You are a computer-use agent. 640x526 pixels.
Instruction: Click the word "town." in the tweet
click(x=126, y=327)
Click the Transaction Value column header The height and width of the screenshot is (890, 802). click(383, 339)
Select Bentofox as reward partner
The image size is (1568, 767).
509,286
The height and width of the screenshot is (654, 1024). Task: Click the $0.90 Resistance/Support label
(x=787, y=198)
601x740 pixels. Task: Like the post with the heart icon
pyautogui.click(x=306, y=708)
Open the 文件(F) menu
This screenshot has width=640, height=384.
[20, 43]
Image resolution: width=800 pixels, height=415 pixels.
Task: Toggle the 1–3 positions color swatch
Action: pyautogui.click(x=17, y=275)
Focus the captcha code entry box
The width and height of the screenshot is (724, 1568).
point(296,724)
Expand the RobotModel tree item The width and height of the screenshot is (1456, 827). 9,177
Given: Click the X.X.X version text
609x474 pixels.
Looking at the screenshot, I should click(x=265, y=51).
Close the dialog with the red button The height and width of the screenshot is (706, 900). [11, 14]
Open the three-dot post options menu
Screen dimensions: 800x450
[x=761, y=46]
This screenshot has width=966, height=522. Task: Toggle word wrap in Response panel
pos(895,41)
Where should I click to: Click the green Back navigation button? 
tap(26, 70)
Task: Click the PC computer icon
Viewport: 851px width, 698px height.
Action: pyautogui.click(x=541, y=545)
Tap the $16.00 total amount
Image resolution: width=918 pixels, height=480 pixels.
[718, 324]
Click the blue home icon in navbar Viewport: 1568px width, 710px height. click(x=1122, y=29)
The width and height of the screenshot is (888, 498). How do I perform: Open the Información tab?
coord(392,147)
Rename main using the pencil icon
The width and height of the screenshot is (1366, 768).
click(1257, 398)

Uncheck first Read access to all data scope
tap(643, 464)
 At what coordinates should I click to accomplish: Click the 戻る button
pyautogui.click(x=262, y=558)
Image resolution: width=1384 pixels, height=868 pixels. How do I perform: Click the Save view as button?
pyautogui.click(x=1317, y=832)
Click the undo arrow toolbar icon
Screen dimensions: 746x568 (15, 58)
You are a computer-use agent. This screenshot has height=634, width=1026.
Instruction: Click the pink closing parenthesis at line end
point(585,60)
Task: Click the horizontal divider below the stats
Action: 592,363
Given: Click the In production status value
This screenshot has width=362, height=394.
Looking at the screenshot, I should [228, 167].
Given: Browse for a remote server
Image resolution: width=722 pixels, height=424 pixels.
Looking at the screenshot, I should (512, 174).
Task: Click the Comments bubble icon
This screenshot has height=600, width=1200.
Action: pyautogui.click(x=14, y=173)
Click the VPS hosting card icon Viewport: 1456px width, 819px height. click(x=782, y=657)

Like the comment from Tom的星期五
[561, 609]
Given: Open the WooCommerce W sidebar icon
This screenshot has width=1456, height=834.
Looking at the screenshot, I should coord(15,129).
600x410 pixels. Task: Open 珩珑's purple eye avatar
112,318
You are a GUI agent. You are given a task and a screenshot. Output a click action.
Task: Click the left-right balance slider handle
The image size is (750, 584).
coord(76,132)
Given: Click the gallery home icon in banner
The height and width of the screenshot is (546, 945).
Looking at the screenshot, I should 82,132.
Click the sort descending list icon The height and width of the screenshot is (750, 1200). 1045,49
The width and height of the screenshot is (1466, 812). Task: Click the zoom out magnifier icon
---*---
▶ [Brief] Format all of the lines above as a numbered list, leaving out the blank lines.

▶ [The response]
1. You are a computer-use agent. 640x526 pixels.
2. Instruction: Click the word "town." in the tweet
3. click(x=126, y=327)
4. Click the Transaction Value column header The height and width of the screenshot is (890, 802). click(383, 339)
5. Select Bentofox as reward partner
6. The image size is (1568, 767).
7. 509,286
8. The height and width of the screenshot is (654, 1024). Task: Click the $0.90 Resistance/Support label
9. (x=787, y=198)
10. 601x740 pixels. Task: Like the post with the heart icon
11. pyautogui.click(x=306, y=708)
12. Open the 文件(F) menu
13. This screenshot has width=640, height=384.
14. [20, 43]
15. Image resolution: width=800 pixels, height=415 pixels.
16. Task: Toggle the 1–3 positions color swatch
17. Action: pyautogui.click(x=17, y=275)
18. Focus the captcha code entry box
19. The width and height of the screenshot is (724, 1568).
20. point(296,724)
21. Expand the RobotModel tree item The width and height of the screenshot is (1456, 827). 9,177
22. Given: Click the X.X.X version text
23. 609x474 pixels.
24. Looking at the screenshot, I should click(x=265, y=51).
25. Close the dialog with the red button The height and width of the screenshot is (706, 900). [11, 14]
26. Open the three-dot post options menu
27. Screen dimensions: 800x450
28. [x=761, y=46]
29. This screenshot has width=966, height=522. Task: Toggle word wrap in Response panel
30. pos(895,41)
31. Where should I click to: Click the green Back navigation button? 
32. tap(26, 70)
33. Task: Click the PC computer icon
34. Viewport: 851px width, 698px height.
35. Action: pyautogui.click(x=541, y=545)
36. Tap the $16.00 total amount
37. Image resolution: width=918 pixels, height=480 pixels.
38. [718, 324]
39. Click the blue home icon in navbar Viewport: 1568px width, 710px height. click(x=1122, y=29)
40. The width and height of the screenshot is (888, 498). How do I perform: Open the Información tab?
41. coord(392,147)
42. Rename main using the pencil icon
43. The width and height of the screenshot is (1366, 768).
44. click(1257, 398)
45. Uncheck first Read access to all data scope
46. tap(643, 464)
47.  At what coordinates should I click to accomplish: Click the 戻る button
48. pyautogui.click(x=262, y=558)
49. Image resolution: width=1384 pixels, height=868 pixels. How do I perform: Click the Save view as button?
50. pyautogui.click(x=1317, y=832)
51. Click the undo arrow toolbar icon
52. Screen dimensions: 746x568 (15, 58)
53. You are a computer-use agent. This screenshot has height=634, width=1026.
54. Instruction: Click the pink closing parenthesis at line end
55. point(585,60)
56. Task: Click the horizontal divider below the stats
57. Action: 592,363
58. Given: Click the In production status value
59. This screenshot has width=362, height=394.
60. Looking at the screenshot, I should [228, 167].
61. Given: Browse for a remote server
62. Image resolution: width=722 pixels, height=424 pixels.
63. Looking at the screenshot, I should (512, 174).
64. Task: Click the Comments bubble icon
65. This screenshot has height=600, width=1200.
66. Action: pyautogui.click(x=14, y=173)
67. Click the VPS hosting card icon Viewport: 1456px width, 819px height. click(x=782, y=657)
68. Like the comment from Tom的星期五
69. [561, 609]
70. Given: Open the WooCommerce W sidebar icon
71. This screenshot has width=1456, height=834.
72. Looking at the screenshot, I should coord(15,129).
73. 600x410 pixels. Task: Open 珩珑's purple eye avatar
74. 112,318
75. You are a GUI agent. You are given a task and a screenshot. Output a click action.
76. Task: Click the left-right balance slider handle
77. The image size is (750, 584).
78. coord(76,132)
79. Given: Click the gallery home icon in banner
80. The height and width of the screenshot is (546, 945).
81. Looking at the screenshot, I should 82,132.
82. Click the sort descending list icon The height and width of the screenshot is (750, 1200). 1045,49
83. The width and height of the screenshot is (1466, 812). Task: Click the zoom out magnifier icon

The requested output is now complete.